Fast forward to today and the web is rapidly centralizing into the hands of a small number of companies that exercise absolute power over what exists on their platforms, deciding what is allowable speech and what will be censored, with criteria that can change in an instant.
It is not just social media platforms that suffer from these issues. Apple’s App Store has generated a myriad of its own headlines. A Pulitzer-winning cartoonist had his app banned in 2010 because his cartoons frequently ridiculed public figures, while apps chronicling drone strikes and offering virtual walkthroughs of major news events have all found themselves on the banned side of Apple’s review.
In 2009 an ebook reader was banned because it was theoretically possible to use the app to locate an explicit book, then reinstated the app after extensive press coverage of the ban. In 2011 Apple banned an app that chronicled issues around the supply chain of smartphones, including references to worker suicides at one of the factories that manufactures Apple’s devices. At the time Apple’s developer guidelines provided no clear definition of what would cause an app to be banned, providing only the vague definition of “content or behavior that we believe is over the line … what line you ask? … you will … know it when you cross it.”
Moreover, it isn’t just content that is banned. Companies often ban competing products. When streaming video service Meerkat began to compete with a soon-to-be-launched Twitter service, Twitter simply banned it, giving the company less than two hours’ notice. In 2012 Twitter launched its own “official” interfaces and sharply curtailed or banned a wide swath of common applications, suddenly upending in a single evening an entire developer ecosystem that had grown up around its services.

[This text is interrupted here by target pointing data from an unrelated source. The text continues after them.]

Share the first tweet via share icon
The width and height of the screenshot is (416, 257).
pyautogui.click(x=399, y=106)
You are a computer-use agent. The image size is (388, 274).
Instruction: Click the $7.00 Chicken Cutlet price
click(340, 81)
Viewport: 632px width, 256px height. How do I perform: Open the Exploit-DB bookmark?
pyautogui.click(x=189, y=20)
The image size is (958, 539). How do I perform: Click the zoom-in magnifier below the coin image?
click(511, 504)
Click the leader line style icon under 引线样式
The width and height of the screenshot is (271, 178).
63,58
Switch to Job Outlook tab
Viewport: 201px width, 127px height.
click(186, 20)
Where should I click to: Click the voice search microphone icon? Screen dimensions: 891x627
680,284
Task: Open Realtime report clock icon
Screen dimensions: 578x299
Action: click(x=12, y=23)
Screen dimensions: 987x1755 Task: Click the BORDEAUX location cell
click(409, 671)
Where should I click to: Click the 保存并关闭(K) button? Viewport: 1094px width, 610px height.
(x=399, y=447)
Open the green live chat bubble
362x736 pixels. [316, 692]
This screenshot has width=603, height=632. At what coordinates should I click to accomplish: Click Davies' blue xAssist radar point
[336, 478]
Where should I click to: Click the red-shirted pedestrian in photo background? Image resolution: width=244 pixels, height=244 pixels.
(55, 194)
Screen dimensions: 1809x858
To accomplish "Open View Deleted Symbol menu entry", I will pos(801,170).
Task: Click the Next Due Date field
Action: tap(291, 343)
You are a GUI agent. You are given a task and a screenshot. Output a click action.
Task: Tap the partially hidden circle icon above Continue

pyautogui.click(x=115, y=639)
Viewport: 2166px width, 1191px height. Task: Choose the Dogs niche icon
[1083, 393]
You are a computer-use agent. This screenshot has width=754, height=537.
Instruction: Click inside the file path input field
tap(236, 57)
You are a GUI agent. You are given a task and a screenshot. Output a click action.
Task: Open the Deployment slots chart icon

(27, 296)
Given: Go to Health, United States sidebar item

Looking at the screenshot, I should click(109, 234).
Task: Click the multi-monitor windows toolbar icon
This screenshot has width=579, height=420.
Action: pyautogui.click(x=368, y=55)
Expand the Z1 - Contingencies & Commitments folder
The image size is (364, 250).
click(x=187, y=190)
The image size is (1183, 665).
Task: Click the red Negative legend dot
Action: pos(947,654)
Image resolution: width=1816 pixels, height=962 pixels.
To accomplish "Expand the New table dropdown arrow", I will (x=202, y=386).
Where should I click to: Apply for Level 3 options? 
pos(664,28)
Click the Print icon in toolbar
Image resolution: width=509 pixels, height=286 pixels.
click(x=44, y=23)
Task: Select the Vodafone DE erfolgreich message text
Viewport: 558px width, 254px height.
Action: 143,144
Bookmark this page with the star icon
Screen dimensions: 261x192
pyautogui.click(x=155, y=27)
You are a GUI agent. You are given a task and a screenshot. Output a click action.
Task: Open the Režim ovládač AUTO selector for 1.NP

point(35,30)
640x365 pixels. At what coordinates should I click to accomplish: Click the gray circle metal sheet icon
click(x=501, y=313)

Even Apple has banned applications that “duplicat[e] the functionality” of existing Apple services.
The founding vision and dream of the internet as an unfiltered and truly demographic and distributed utopia in which any and every idea could thrive and information flowed freely across geographic and cultural boundaries is devolving into a centralized digital world consolidated into a handful of walled gardens governed by commercial entities wielding absolute power over what is allowed and what is undesirable.
In the words of Jennifer Granick, we are beginning to see a web “shift[ing] from liberator to oppressor … the end of the Internet Dream.”